Probability and permutation A triangular spinner has one red side, one blue side and one green side. The red side is weighted so that the spinner is four times more likely to land on the red side than on the blue side. The green side is weighted so that the spinner is three times more likely to land on the green side than on the blue side. The spinner is spun 3 times. Find the probability that it lands on a different coloured side each time. I get it that we have p(RBG) = 1/8*4/8*3/8 But then we multiply it with 3p3 why do we consider arrangements in probability question? Please I need an explanation.

From your conditions we can deduce $P(B) = \frac{1}{8}, P(R) = \frac{4}{8}=\frac{1}{2}, P(G) = \frac{3}{8}$.

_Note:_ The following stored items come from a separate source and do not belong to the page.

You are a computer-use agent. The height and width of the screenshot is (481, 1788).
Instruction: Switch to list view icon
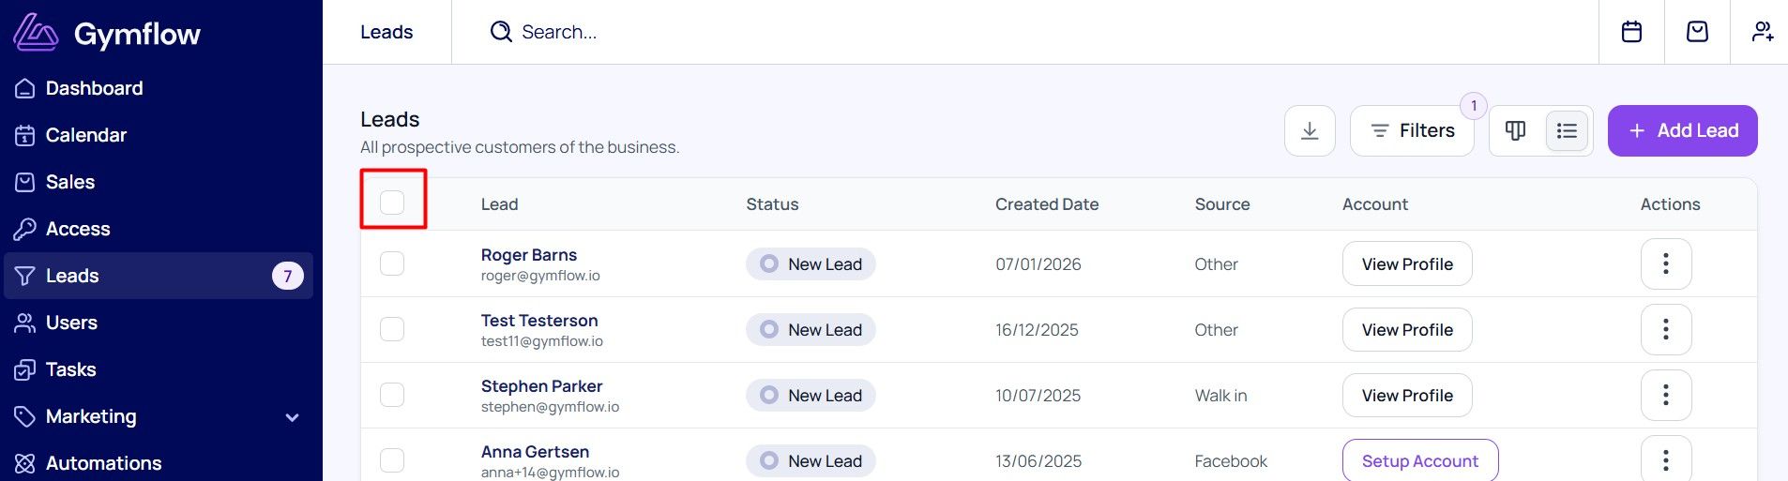pyautogui.click(x=1567, y=130)
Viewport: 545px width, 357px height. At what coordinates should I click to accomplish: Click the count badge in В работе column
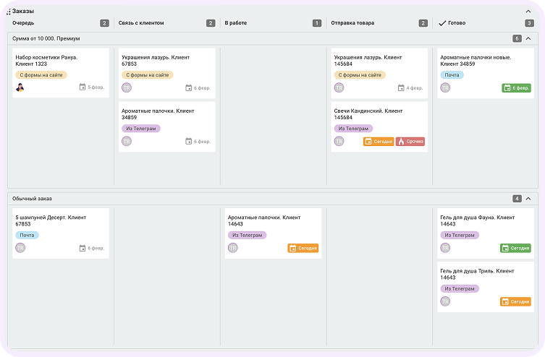316,23
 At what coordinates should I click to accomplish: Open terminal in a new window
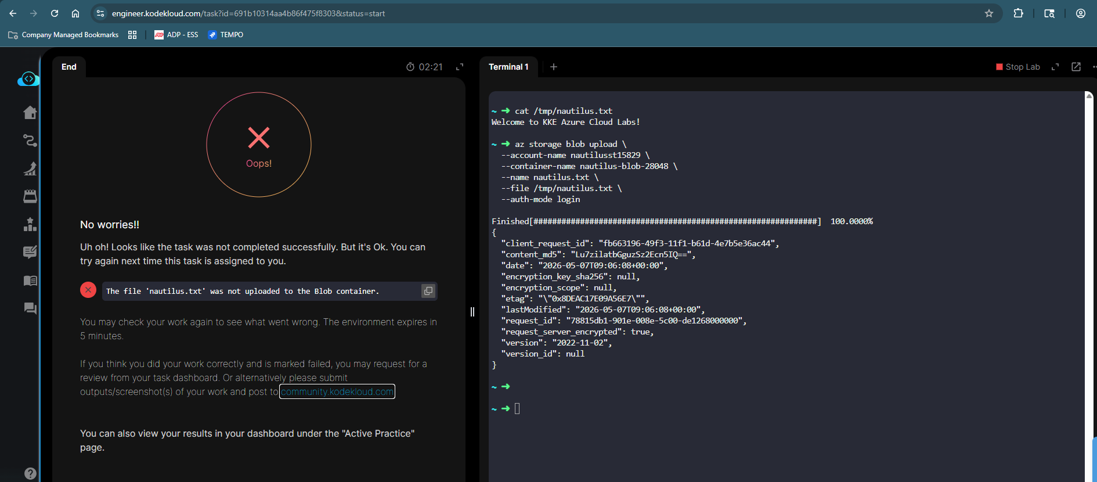1076,67
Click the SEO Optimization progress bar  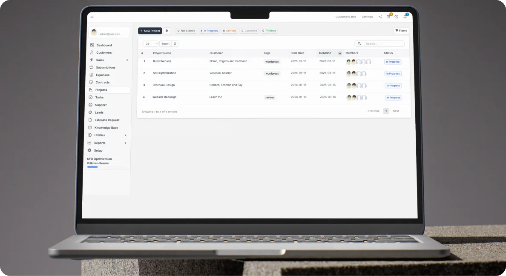(92, 167)

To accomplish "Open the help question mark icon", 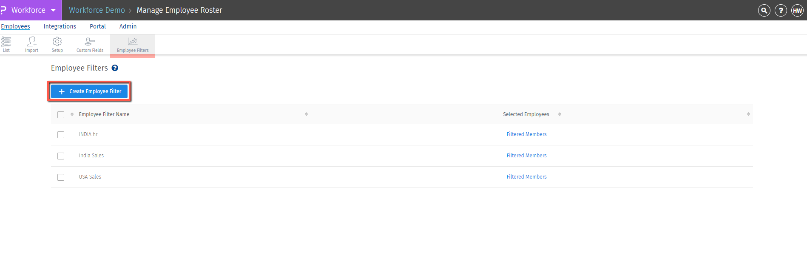I will 781,11.
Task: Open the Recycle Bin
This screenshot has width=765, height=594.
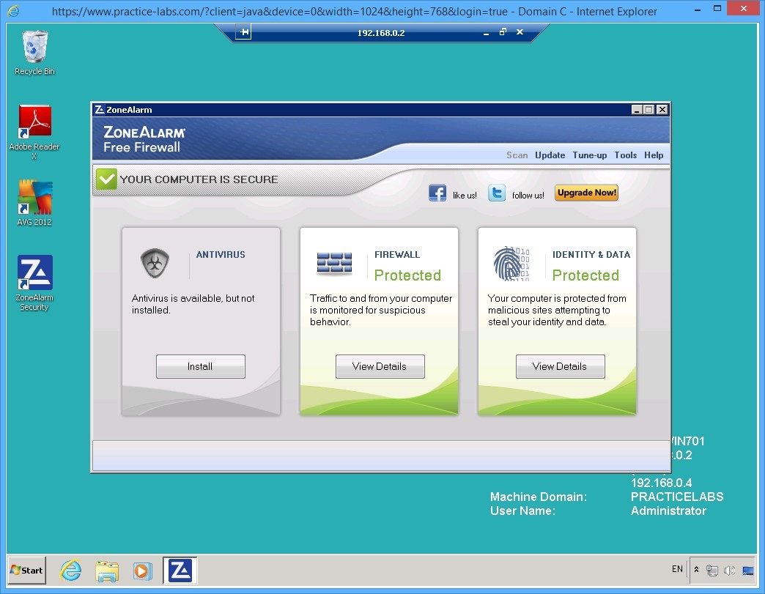Action: coord(34,48)
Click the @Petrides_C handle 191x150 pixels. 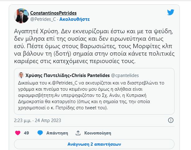[43, 19]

We are seeking the probability that a sequence of spins happens where exactly one of each of the colours is landed on.

These possibilities are $RGB$ in any order, or, explicitly: $RGB, RBG, GRB, GBR, BRG, BGR$.

We can calculate the probability of getting the sequence $RGB$ as $P(R) \cdot P(G) \cdot P(B) = \frac{3}{128}$. But we want the probability of _any_ arrangement of this sequence occurring, so we multiply by ${}^3\\!P_3 = 6$ (as this event is $6$ times more likely) to give $\frac{9}{64}$.